Questo spiega ad esempio posizioni come quella espressa, in  questi giorni, dal senatore pugliese Luigi D’Ambrosio Lettieri, secondo il quale occorre riportare "il sistema sanitario nazionale nuovamente sotto la competenza centrale dello Stato”. Non gli basta nemmeno la ri-centralizzazione già prevista dal disegno di legge del governo. Perciò ha presentato un emendamento all’art. 31 del ddl Boschi in votazione al Senato inteso a togliere alle Regioni anche il poco di autonomia in campo sanitario che loro verrebbe ancora lasciata. L'emendamento riporta totalmente  “in capo allo Stato la programmazione dei servizi sanitari” , ha spiegato il senatore con un passato di rilievo ai vertici della Federazione degli Ordini dei Farmacisti e un presente di parlamentare del gruppo dei Conservatori e Riformisti, una delle minuscole costellazioni nate dal big bang dell’area di centrodestra. "La finalità è quella di porre rimedio”, egli ha spiegato, “al conferimento di competenza esclusiva alle Regioni in materia sanitaria. Infatti con la revisione del titolo V, si concede al Presidente di Regione di turno la possibilità di spendere il 75% delle risorse complessivamente disponibili (quanto assorbe attualmente la sanità) a sua totale discrezione e in una condizione priva di qualsiasi controllo da parte dello Stato. La storia recente ha evidenziato i danni prodotti dalla finanza allegra di molte Regioni, soprattutto centro-meridionali, che hanno dilapidato risorse senza costruire nulla di buono e costringendo i propri cittadini alla migrazione sanitaria ogni qualvolta ci fosse un problema serio da affrontare, oltre che a liste d’attesa inaccettabili". 
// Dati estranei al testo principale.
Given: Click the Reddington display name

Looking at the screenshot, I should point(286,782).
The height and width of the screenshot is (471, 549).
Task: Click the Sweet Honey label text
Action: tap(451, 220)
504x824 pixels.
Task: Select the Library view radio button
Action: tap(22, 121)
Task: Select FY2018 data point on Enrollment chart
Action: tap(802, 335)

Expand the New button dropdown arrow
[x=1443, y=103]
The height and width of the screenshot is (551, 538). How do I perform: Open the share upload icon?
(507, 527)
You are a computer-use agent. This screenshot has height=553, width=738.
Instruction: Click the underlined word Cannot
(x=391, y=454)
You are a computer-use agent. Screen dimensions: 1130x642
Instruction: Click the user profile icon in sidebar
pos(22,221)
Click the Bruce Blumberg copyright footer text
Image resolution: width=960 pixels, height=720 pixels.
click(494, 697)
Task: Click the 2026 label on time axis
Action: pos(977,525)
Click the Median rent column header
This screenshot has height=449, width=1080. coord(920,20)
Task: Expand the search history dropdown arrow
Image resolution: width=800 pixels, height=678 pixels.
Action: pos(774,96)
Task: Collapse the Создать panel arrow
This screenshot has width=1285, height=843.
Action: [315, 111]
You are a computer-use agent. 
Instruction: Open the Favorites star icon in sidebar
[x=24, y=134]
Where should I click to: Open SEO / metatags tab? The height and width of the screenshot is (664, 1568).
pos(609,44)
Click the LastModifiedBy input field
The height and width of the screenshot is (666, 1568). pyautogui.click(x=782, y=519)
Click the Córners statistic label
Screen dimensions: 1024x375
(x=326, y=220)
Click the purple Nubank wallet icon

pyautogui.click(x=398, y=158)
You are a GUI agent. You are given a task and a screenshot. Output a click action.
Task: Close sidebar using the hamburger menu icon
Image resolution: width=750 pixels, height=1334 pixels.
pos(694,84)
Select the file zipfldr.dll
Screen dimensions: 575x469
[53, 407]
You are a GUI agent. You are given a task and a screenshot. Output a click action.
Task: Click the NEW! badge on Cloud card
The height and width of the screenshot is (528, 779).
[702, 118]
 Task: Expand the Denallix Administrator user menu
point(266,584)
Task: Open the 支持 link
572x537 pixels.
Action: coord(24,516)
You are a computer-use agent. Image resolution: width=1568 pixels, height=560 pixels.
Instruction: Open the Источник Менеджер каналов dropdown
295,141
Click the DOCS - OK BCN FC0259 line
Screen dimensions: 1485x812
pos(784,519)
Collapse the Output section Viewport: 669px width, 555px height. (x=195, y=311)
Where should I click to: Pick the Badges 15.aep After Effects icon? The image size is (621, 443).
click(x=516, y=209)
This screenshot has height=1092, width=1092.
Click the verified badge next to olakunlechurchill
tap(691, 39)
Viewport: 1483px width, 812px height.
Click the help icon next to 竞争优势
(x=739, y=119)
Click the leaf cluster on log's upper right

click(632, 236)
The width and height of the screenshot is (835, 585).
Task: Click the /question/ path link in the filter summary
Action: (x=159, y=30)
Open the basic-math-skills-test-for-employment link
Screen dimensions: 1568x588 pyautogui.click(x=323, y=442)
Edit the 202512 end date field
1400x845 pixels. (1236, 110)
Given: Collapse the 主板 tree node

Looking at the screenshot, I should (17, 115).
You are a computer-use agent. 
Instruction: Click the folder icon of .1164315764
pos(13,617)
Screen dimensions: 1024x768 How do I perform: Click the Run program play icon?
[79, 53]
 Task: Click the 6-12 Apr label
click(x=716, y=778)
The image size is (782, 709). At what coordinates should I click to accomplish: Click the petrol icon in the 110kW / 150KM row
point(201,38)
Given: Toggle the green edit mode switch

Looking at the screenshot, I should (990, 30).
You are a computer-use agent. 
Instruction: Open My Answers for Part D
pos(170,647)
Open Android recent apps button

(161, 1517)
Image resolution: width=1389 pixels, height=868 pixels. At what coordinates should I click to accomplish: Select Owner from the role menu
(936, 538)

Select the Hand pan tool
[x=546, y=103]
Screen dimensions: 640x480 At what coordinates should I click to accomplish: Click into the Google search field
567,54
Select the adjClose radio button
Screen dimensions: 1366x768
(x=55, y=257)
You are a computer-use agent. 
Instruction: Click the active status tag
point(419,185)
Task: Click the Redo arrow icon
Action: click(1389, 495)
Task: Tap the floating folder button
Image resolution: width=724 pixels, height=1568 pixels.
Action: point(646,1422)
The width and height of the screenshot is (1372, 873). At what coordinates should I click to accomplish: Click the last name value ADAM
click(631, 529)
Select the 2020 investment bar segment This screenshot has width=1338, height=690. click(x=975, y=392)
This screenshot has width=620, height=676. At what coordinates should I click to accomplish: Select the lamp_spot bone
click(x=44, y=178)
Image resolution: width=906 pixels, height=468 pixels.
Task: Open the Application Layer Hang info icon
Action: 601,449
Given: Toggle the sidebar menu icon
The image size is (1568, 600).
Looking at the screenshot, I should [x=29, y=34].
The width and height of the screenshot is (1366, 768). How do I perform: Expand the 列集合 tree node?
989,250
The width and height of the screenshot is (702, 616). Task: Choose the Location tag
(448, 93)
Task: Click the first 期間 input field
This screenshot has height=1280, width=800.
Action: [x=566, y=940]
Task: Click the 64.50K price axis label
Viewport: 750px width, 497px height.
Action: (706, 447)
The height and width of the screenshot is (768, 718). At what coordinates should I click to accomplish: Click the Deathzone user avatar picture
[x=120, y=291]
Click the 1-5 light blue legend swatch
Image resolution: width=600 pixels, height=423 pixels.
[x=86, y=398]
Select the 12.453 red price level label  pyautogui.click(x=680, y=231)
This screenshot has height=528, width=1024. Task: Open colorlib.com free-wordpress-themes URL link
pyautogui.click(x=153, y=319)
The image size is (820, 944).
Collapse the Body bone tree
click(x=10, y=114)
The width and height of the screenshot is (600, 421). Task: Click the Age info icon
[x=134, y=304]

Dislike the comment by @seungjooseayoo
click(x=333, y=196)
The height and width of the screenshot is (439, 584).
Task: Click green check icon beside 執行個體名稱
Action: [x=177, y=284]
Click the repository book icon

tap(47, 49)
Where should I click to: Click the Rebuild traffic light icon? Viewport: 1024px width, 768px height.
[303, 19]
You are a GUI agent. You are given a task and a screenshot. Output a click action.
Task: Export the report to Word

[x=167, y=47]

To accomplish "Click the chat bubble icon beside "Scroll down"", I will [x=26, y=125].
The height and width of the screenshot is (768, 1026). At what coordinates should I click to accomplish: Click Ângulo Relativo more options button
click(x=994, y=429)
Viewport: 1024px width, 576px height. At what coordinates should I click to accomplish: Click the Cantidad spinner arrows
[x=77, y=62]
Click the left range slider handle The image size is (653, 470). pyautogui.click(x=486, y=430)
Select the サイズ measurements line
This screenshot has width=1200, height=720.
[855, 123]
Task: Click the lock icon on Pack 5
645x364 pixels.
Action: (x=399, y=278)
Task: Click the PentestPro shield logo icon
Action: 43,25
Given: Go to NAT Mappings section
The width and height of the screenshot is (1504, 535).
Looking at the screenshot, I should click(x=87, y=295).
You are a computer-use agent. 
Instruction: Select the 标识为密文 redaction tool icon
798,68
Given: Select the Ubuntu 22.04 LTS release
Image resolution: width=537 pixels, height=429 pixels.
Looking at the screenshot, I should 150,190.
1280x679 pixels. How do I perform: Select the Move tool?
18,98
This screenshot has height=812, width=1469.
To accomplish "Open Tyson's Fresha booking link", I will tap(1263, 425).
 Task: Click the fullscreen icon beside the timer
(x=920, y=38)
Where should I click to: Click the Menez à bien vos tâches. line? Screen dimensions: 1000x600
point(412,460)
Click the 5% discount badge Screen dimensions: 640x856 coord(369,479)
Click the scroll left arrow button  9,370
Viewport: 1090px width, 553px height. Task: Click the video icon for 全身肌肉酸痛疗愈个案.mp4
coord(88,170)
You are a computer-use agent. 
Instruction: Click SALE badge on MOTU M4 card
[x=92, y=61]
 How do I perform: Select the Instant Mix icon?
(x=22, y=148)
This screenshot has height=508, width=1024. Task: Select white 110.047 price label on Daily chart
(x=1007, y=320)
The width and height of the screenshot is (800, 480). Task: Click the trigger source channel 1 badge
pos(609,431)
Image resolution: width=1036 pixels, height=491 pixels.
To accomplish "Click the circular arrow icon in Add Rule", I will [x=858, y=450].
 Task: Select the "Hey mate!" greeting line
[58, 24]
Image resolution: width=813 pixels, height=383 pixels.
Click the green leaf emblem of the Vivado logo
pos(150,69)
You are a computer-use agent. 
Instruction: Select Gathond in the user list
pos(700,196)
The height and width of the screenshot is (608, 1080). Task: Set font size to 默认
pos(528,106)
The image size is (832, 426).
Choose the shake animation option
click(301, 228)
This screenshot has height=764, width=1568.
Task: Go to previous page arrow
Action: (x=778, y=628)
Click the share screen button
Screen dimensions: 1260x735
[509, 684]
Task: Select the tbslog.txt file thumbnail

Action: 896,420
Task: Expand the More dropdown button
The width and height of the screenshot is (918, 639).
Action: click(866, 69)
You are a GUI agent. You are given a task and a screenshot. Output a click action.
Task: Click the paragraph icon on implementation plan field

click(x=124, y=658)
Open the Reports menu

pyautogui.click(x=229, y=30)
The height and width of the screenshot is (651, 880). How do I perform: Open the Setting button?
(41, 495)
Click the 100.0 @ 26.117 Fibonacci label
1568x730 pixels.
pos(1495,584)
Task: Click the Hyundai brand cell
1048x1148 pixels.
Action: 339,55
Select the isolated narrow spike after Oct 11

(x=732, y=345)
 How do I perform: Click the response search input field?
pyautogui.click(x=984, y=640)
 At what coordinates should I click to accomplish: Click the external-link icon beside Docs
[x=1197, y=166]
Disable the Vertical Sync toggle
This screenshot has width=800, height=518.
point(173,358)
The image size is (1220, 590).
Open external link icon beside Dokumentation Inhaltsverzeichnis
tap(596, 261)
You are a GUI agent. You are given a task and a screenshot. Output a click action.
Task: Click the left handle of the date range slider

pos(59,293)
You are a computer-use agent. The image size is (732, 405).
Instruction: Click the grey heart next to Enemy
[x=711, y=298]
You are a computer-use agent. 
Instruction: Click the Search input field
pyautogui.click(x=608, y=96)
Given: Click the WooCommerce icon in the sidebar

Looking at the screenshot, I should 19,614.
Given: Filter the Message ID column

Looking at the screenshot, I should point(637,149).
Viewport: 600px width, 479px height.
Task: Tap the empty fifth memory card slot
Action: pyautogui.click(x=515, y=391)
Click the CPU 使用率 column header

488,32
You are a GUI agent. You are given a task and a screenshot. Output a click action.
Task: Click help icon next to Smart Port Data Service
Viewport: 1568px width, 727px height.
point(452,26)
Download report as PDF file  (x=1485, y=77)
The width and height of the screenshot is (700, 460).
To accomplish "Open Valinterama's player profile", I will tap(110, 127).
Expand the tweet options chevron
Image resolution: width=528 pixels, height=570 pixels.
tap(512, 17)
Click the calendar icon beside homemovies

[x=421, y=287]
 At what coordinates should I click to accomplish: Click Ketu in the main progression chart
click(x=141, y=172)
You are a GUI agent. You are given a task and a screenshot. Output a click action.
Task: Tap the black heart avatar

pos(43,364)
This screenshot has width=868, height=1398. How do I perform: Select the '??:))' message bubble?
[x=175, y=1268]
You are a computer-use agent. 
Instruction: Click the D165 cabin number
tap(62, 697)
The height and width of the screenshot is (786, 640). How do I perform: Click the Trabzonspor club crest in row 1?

Siamo insomma ancora al mito dello Stato buono ed efficiente che, se tiene tutto nelle sue mani, può garantire (chissà come) al Sud un’efficienza e un buon uso delle risorse che altrimenti, per maligno sortilegio, scappano via verso il Nord. Non viene neanche il sospetto che la via giusta da percorrere, per evitare questa presunta fuga magica, sia quella opposta, ossia la scommessa sull’autonomia, purché beninteso sia un’autonomia responsabile. E di fronte a tutto questo la mobilitazione annunciata da Maroni dove è mai andata a finire? Si è persa nei meandri del suo braccio di ferro con Salvini?